▶ Problem statement: Below are the records; extract from them the line containing "Where should I click to: Delete" to the line containing "You are a computer-use", both lines included, exactly and with no pictures.

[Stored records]
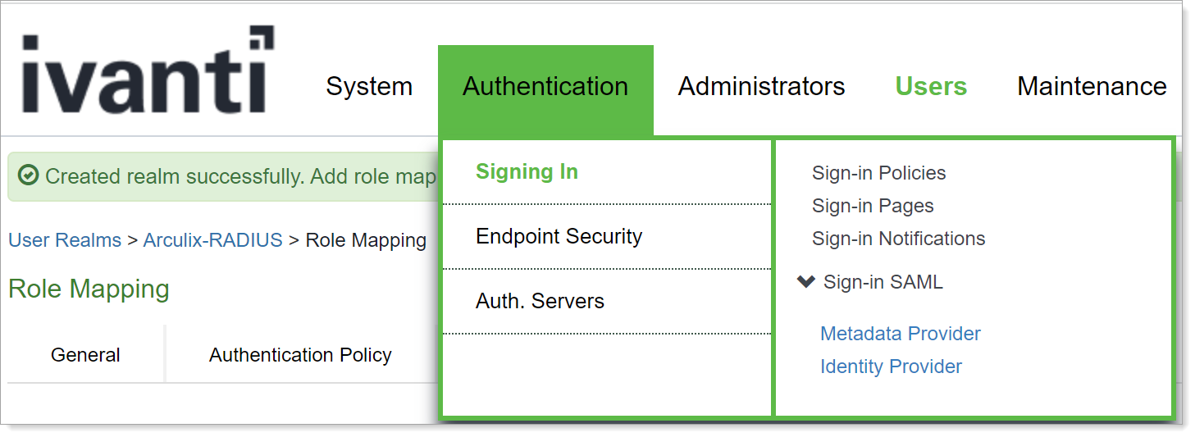Open the Maintenance menu
Viewport: 1195px width, 437px height.
click(x=1092, y=87)
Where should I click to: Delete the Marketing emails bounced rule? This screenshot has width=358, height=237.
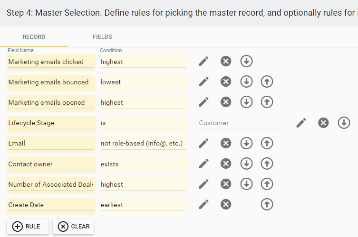pos(226,82)
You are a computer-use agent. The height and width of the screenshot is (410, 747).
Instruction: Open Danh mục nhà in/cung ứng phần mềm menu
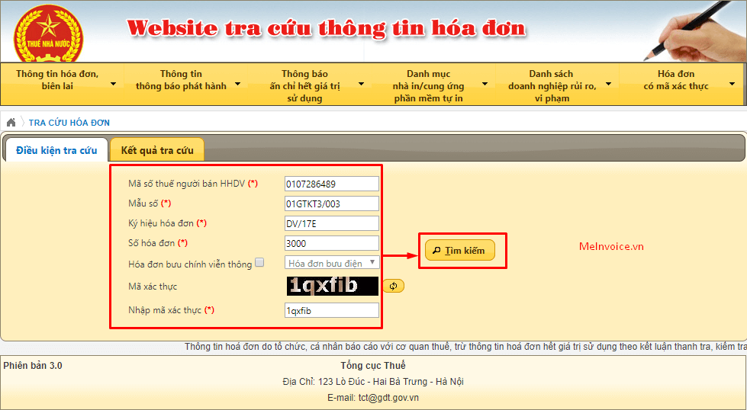(433, 85)
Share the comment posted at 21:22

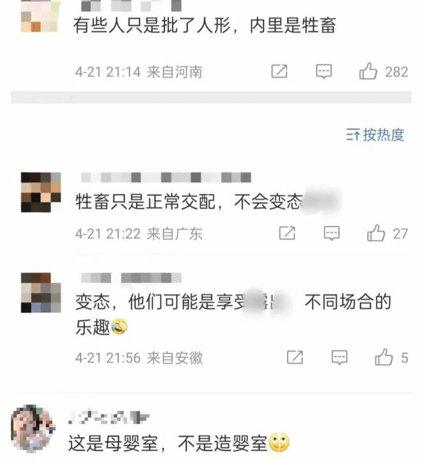[287, 233]
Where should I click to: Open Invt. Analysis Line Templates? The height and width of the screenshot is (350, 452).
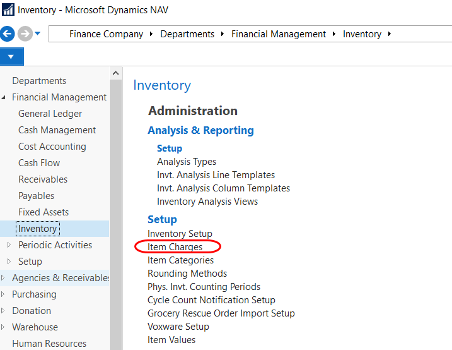click(216, 175)
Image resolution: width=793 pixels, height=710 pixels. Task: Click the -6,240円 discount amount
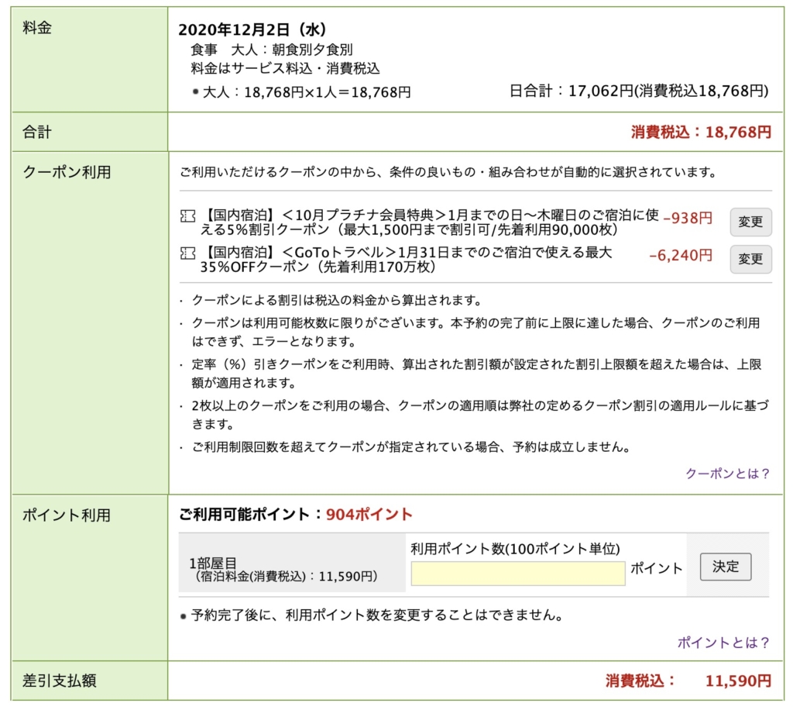point(681,255)
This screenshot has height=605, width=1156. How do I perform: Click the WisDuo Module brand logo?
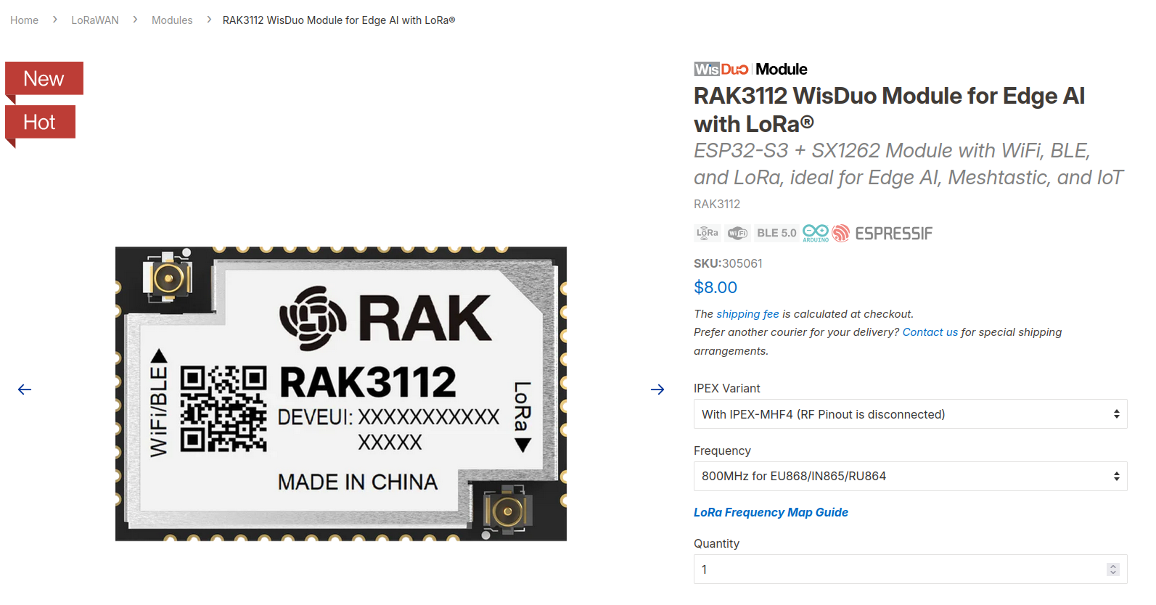coord(750,69)
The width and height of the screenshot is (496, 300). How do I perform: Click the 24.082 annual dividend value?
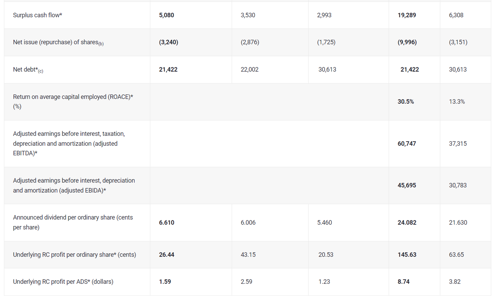(407, 223)

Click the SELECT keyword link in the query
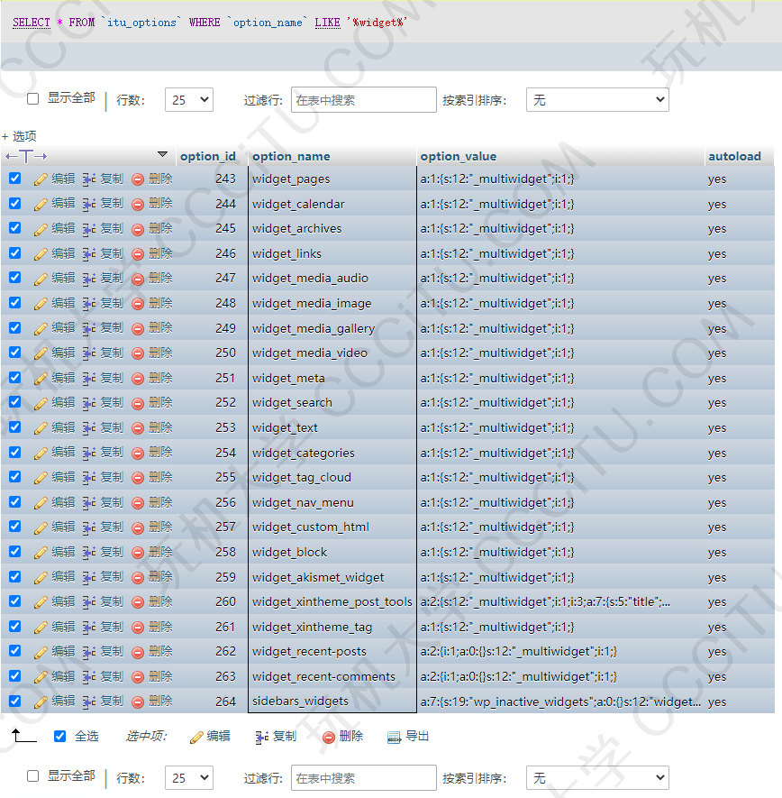coord(32,23)
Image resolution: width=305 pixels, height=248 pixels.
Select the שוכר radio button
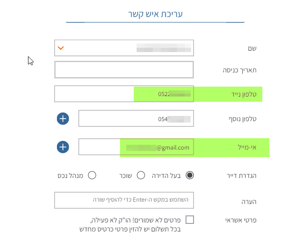pos(141,175)

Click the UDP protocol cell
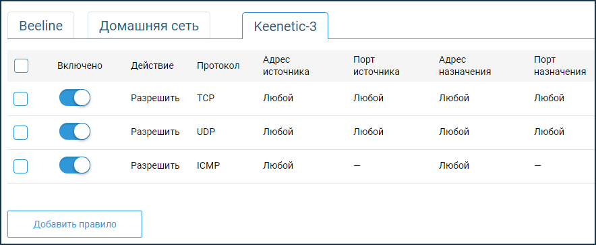pyautogui.click(x=206, y=132)
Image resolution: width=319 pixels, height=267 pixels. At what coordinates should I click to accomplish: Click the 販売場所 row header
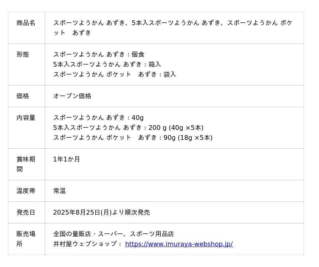coord(26,239)
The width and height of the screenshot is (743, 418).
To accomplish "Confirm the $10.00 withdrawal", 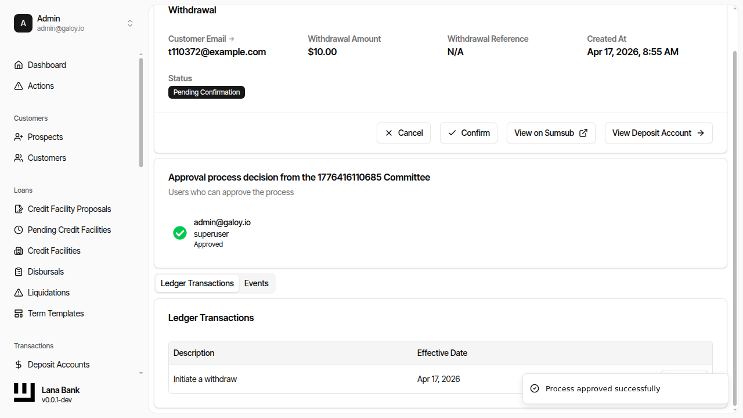I will (x=468, y=133).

▶ Solution for this exercise:
Where should I click to: Delete the Marketing emails bounced rule? This screenshot has width=358, height=237.
pos(226,82)
You are a computer-use agent. The height and width of the screenshot is (410, 747).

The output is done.